Tuple Mover Best Practices: Part 2

Applies to Vertica 9.2 and later

Tuple Mover Overview

Vertica Analytics Platform loads the data into ROS data storage. The data that is loaded into ROS is stored as sorted, encoded, and compressed data, based on Projection design.

Tuple Mover is a Vertica service that runs in the background and performs Mergeout operation that combines small ROS containers into larger ones and purges deleted data.

The database mode affects which nodes perform this operation:

In Enterprise Mode, all nodes run the Tuple Mover service to perform the Mergeout operation on the data stored in each node.
In Eon Mode, the Primary Subscriber to each shard plans the Mergeout operation on the ROS containers in the shard. In version 11.0.2 or later, it can delegate the execution of this plan to another node that has memory allocated to TM Resource Pool in the cluster.

In most use cases, the Tuple Mover requires little or no configuration beyond the default parameters.
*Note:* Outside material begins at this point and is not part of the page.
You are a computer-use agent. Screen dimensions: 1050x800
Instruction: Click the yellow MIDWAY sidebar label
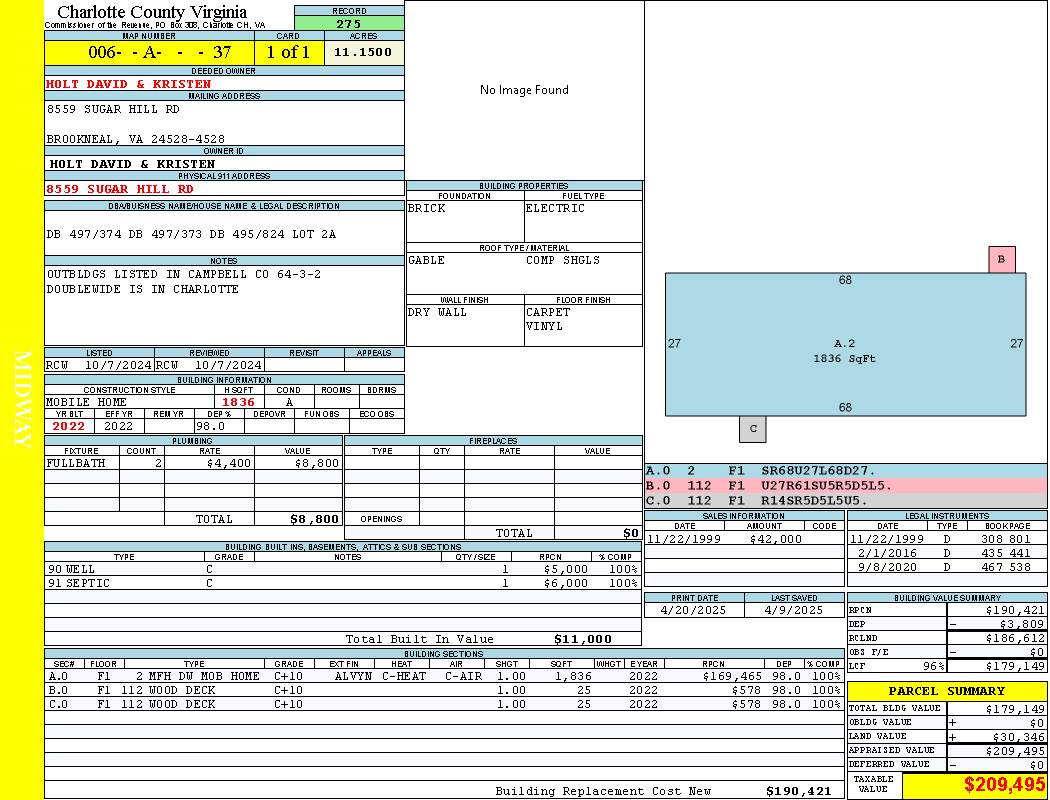[x=22, y=400]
However, some workloads may require tuning of configuration parameters.

This document answers frequently asked questions and provides troubleshooting tips.

Following the information given in this document can help improve Tuple Mover operations and system efficiency.

Mergeout Operation

The Tuple Mover Mergeout operation is a Vertica service that runs in the background, consolidates ROS containers, and purges deleted data. The maximum number of ROS containers per projection per node is 1,024. If you encounter an error during a data load that states “TOO MANY ROS CONTAINERS” (ROS pushback), you have reached the maximum number of ROS containers per projection per node. ContainersPerProjectionLimit configuration parameter defines this maximum number. However, it is not recommended to increase this number because it hits performance degradation when the column data is fragmented across multiple ROS containers. Mergeout operation consolidates ROS containers into fewer containers, verifying that the database does not hit this limit under normal usage.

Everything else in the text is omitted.